Posted April 8, 2021

AI and Big Data: B2B Personalization Leaps Forward

Posted April 8, 2021

By Praveen Balla, Vice President, Production, Anteriad

AI is making the classic notion of the marketing funnel obsolete.

That may seem a bit dramatic, but it’s true – Artificial Intelligence (AI) is revolutionizing every aspect of B2B marketing. And perhaps the most significant revolution happening today is the ability to hyper-personalize content to the preferences of a single contact.

With the classic funnel, marketers created core customer personas and made educated assumptions about the kinds of content that would resonate with groups of contacts at different stages of interest and engagement. But they were still sending out basically the same content to sizable groups of prospects. Inserting a name and logo into an email template or sending action-based behavioral response emails is a start toward personalization, but just barely.

AI-driven Personalization Across B2B Funnel

With an AI-driven funnel, you can analyze thousands of data points to determine a prospect’s propensity to respond to certain messaging details across apps, websites, web, etc. Big Data AI and machine learning algorithms, like those in our Relevance Engine intent intelligence, can pinpoint a contact’s exact stage in their on-again, off-again purchase journey. And the data that fuels these AI insights comes from all your prospect’s online activities, not just interactions with your own content.

The resulting ecosystem of data that surrounds every individual makes delivering creative that’s limited to standard personas and funnel stages fairly pointless. Note that I said “limited” – obviously, you have to start somewhere, and your standard personas remain the baseline. 

But if your AI-driven ecosystem tells you the CEO you’re reaching out to shares traits and behaviors with outliers who tend to respond to heavily technical content, then that’s what to send that individual CEO. AI lets you find the precise point in the three-dimensional matrix of purchase intent, content preference and buying persona to deliver highly personalized messaging. Simply put, an ad shouldn’t sound like an ad but a message, an addition to the points known by the target user/persona. 

Precise Programmatic Ad Messaging

A highly effective application of AI content personalization right now is dynamic content advertisements, which tend to be powered by AI on the DSP side. Again, digital is a highly quantifiable channel, and DSPs serve extraordinary volumes of ads – lots of data for AI to analyze. And ad tech has evolved to the point that personalization options are incredibly precise.

Let’s take the example of the color of a car being displayed in a banner ad. In what I’ll call V2 of AI display personalization, an advertiser could provide 20 or so options for creative. AI would have determined that the viewer has traits in common with people who respond to the color white, and so that is the color car that person will see.

In AI V3, which we are entering now, ad serving tech can simply modify attributes like color on the fly. So, based on what AI can discover or predict about a user, they might see an off-white car on a light blue background. There’s simply no set number of options – the car might be a convertible. Or it might not be a car at all (more on this in a bit).

So, AI can swap out entire messaging points; nuanced messaging points; or small personal preference details, like background color. The combinations are boundless.

Site Content Helper

AI technology not only helps understand and structure content, it finds other content that’s similar and presents it to users, based on the context. This sort of AI, often called semantic, is essential to our Relevance Engine intent data analytics.

## DATA ENTRIES
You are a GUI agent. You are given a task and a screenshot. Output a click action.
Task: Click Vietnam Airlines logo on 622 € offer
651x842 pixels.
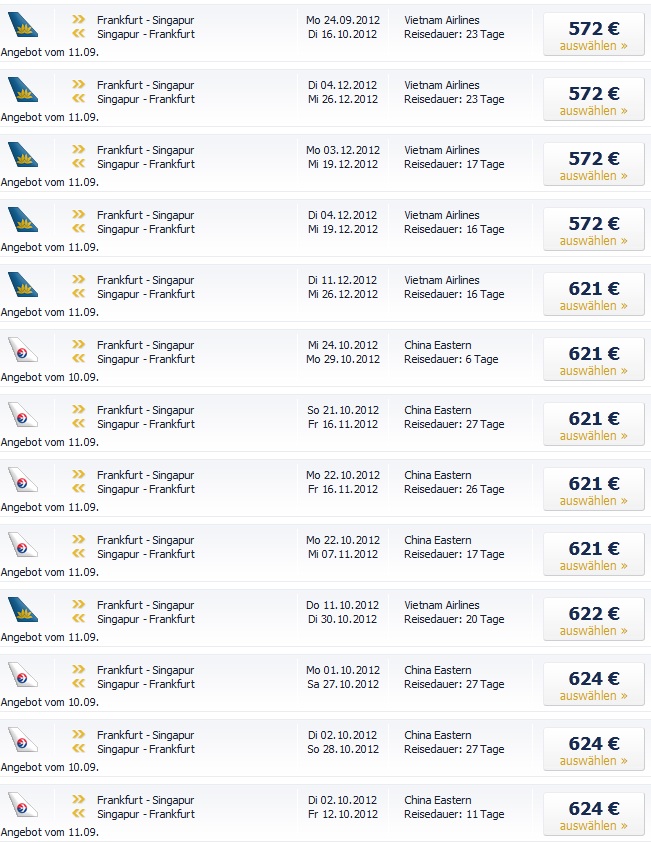coord(23,609)
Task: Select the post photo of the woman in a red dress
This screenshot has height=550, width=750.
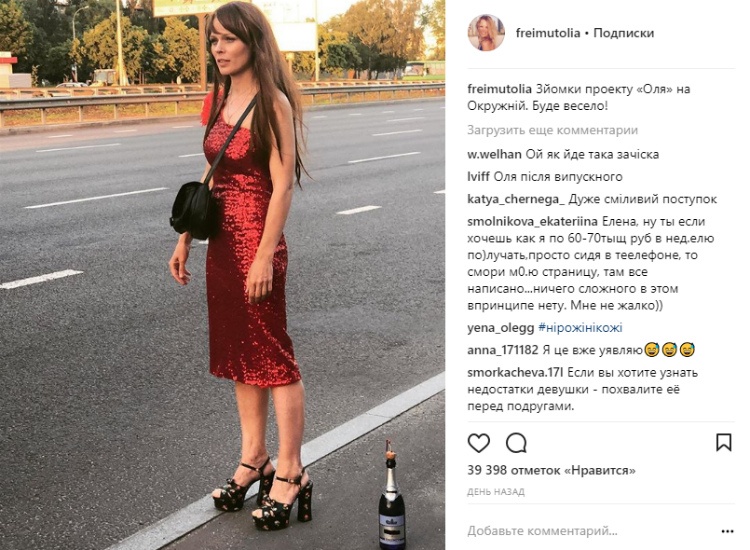Action: (222, 275)
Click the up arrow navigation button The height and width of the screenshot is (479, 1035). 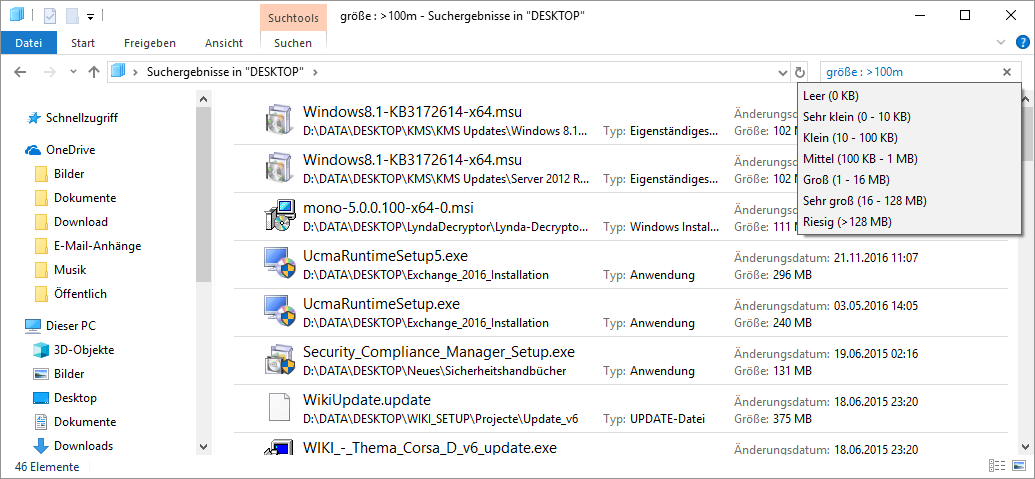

## EXERCISES TO COMPLETE
#1 In the AI personalization article, reproduce the passage starting with "AI-driven Personalization Across" and going on through "remain the baseline.", swapping "ecosystem" out for "network".
#2 Answer these about the AI personalization article:
(a) What title does the byline give Praveen Balla?
(b) In the V2 display example, about how many creative options might an advertiser provide?
(c) What is the semantic sort of AI described as essential to?
The rows aren't needed for any of this.

## REPLIES
#1
AI-driven Personalization Across B2B Funnel

With an AI-driven funnel, you can analyze thousands of data points to determine a prospect’s propensity to respond to certain messaging details across apps, websites, web, etc. Big Data AI and machine learning algorithms, like those in our Relevance Engine intent intelligence, can pinpoint a contact’s exact stage in their on-again, off-again purchase journey. And the data that fuels these AI insights comes from all your prospect’s online activities, not just interactions with your own content.

The resulting network of data that surrounds every individual makes delivering creative that’s limited to standard personas and funnel stages fairly pointless. Note that I said “limited” – obviously, you have to start somewhere, and your standard personas remain the baseline.

#2
(a) Vice President, Production, Anteriad
(b) 20 or so
(c) The Relevance Engine intent data analytics